PROVIDED MATERIAL |
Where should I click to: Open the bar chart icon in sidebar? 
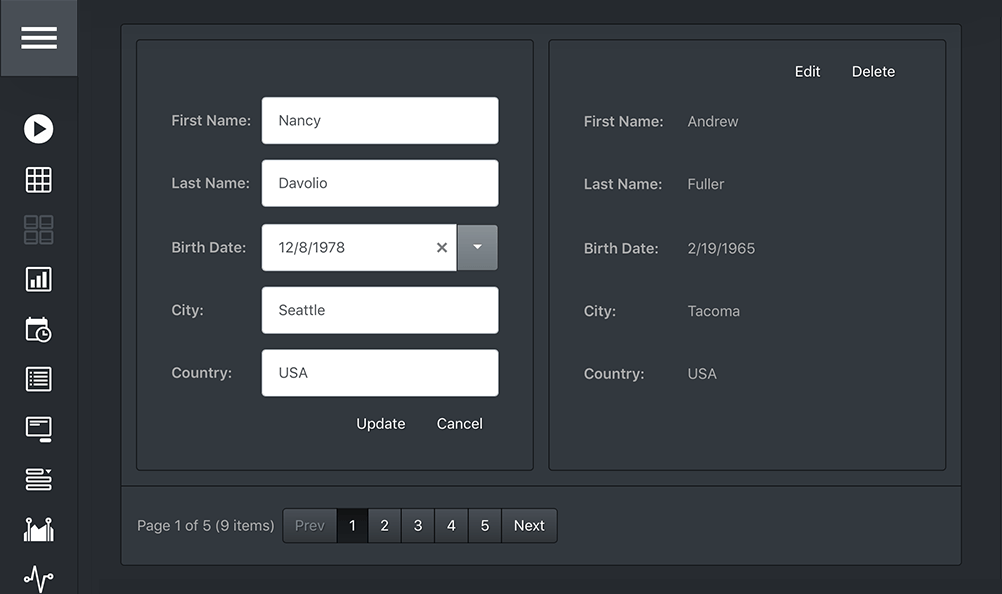click(x=38, y=279)
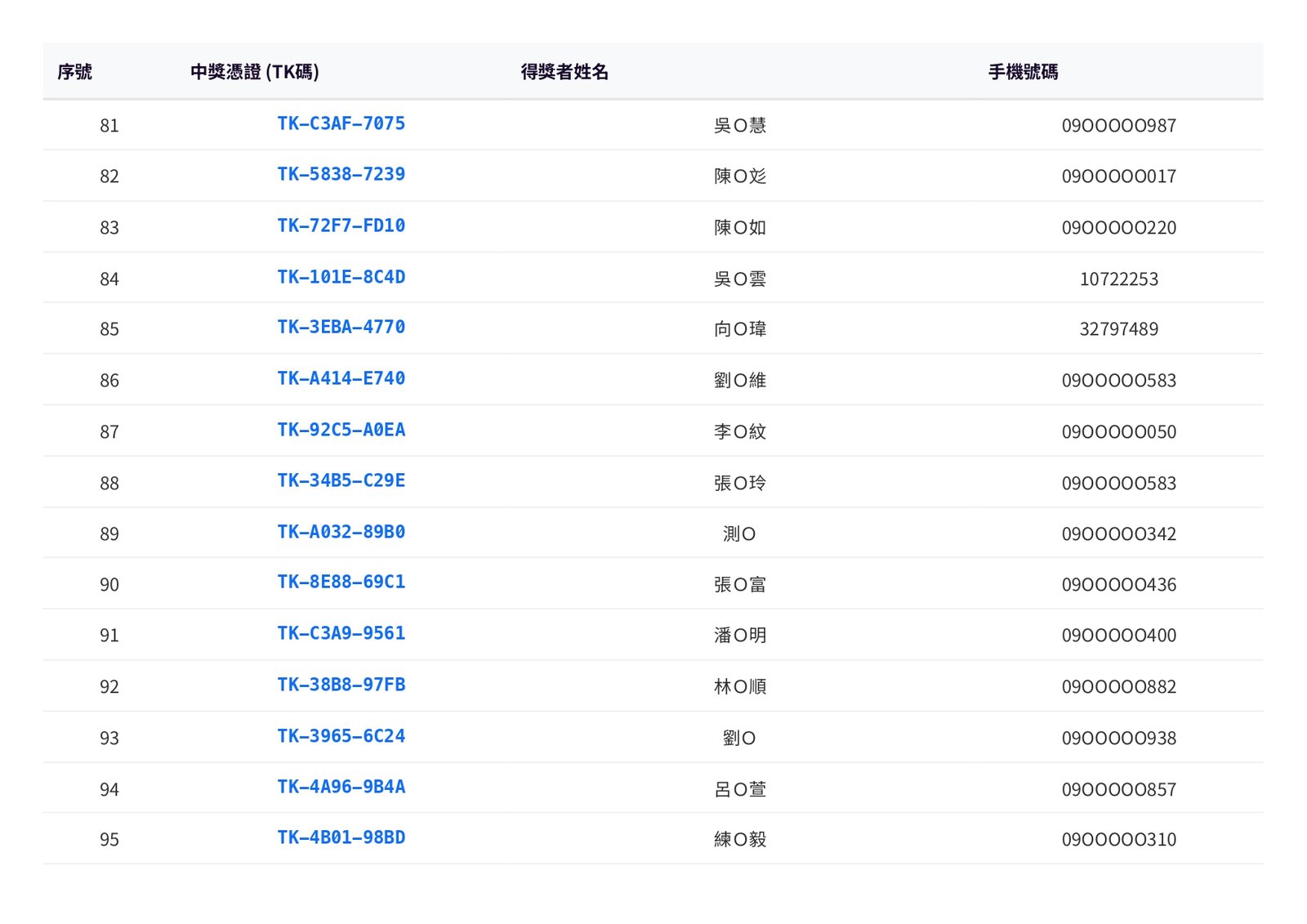Select the 得獎者姓名 column header
The image size is (1307, 924).
[x=564, y=72]
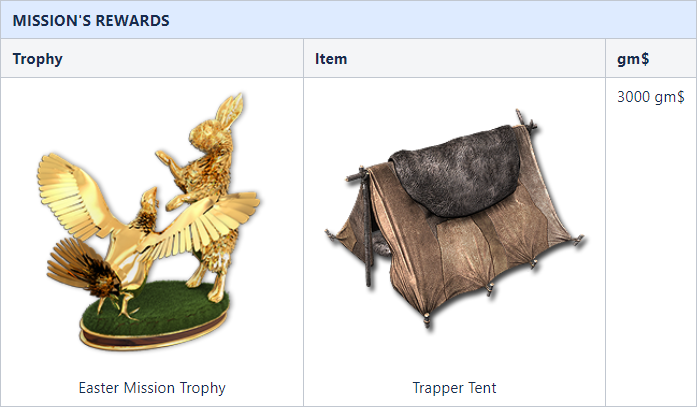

GIVEN INSTRUCTION |
Can you return the lines above word for word, with the pictures left out?

RESULT OF THE TASK |
Where should I click to: Open the bar chart icon in sidebar? 
click(x=38, y=279)
Select the 得獎者姓名 column header
The image size is (1307, 924).
[x=564, y=72]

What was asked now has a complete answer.